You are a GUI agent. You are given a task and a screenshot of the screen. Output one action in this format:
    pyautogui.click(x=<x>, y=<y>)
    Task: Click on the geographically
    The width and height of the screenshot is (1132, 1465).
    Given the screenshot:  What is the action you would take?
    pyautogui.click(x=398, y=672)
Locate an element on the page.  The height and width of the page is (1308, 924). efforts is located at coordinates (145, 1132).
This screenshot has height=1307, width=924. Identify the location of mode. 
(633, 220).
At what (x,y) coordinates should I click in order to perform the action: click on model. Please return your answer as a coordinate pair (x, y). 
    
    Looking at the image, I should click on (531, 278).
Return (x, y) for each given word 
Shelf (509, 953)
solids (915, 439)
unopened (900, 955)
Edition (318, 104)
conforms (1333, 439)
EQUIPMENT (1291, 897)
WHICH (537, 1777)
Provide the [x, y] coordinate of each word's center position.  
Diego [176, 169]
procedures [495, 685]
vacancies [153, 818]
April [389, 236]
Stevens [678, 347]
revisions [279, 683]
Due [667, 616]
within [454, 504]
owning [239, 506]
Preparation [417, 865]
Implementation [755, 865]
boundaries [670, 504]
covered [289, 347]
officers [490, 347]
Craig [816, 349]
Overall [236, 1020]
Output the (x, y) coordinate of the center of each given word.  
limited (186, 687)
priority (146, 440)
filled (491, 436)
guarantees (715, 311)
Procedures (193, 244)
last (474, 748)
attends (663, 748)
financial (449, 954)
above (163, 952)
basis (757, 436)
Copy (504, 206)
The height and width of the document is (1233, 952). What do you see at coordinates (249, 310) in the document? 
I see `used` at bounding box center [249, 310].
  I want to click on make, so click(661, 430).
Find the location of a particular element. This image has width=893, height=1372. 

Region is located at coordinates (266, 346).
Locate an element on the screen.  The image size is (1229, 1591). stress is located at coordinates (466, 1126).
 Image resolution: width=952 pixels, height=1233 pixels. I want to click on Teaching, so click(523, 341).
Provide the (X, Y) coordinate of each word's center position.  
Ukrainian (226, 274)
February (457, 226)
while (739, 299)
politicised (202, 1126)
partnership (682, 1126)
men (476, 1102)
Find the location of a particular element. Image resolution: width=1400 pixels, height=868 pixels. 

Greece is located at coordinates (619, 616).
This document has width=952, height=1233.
——
(Objective)
Reproduce all of the records above, switching each occurrence of "screenshot" to "snapshot" and leaving every other character unchanged.

(Worked solution)
You are a GUI agent. You are given a task and a snapshot of the screen. Output one action in this format:
    pyautogui.click(x=<x>, y=<y>)
    Task: Click on the geographically
    The width and height of the snapshot is (1132, 1465).
    Given the snapshot:  What is the action you would take?
    pyautogui.click(x=398, y=672)
Locate an element on the page.  The height and width of the page is (1308, 924). efforts is located at coordinates (145, 1132).
This snapshot has height=1307, width=924. Identify the location of mode. 
(633, 220).
At what (x,y) coordinates should I click in order to perform the action: click on model. Please return your answer as a coordinate pair (x, y). 
    
    Looking at the image, I should click on (531, 278).
Return (x, y) for each given word 
Shelf (509, 953)
solids (915, 439)
unopened (900, 955)
Edition (318, 104)
conforms (1333, 439)
EQUIPMENT (1291, 897)
WHICH (537, 1777)
Provide the [x, y] coordinate of each word's center position.  
Diego [176, 169]
procedures [495, 685]
vacancies [153, 818]
April [389, 236]
Stevens [678, 347]
revisions [279, 683]
Due [667, 616]
within [454, 504]
owning [239, 506]
Preparation [417, 865]
Implementation [755, 865]
boundaries [670, 504]
covered [289, 347]
officers [490, 347]
Craig [816, 349]
Overall [236, 1020]
Output the (x, y) coordinate of the center of each given word.  
limited (186, 687)
priority (146, 440)
filled (491, 436)
guarantees (715, 311)
Procedures (193, 244)
last (474, 748)
attends (663, 748)
financial (449, 954)
above (163, 952)
basis (757, 436)
Copy (504, 206)
The height and width of the document is (1233, 952). What do you see at coordinates (249, 310) in the document? 
I see `used` at bounding box center [249, 310].
  I want to click on make, so click(661, 430).
Find the location of a particular element. This image has width=893, height=1372. 

Region is located at coordinates (266, 346).
Locate an element on the screen.  The image size is (1229, 1591). stress is located at coordinates (466, 1126).
 Image resolution: width=952 pixels, height=1233 pixels. I want to click on Teaching, so click(523, 341).
Provide the (X, Y) coordinate of each word's center position.  
Ukrainian (226, 274)
February (457, 226)
while (739, 299)
politicised (202, 1126)
partnership (682, 1126)
men (476, 1102)
Find the location of a particular element. Image resolution: width=1400 pixels, height=868 pixels. 

Greece is located at coordinates (619, 616).
This document has width=952, height=1233.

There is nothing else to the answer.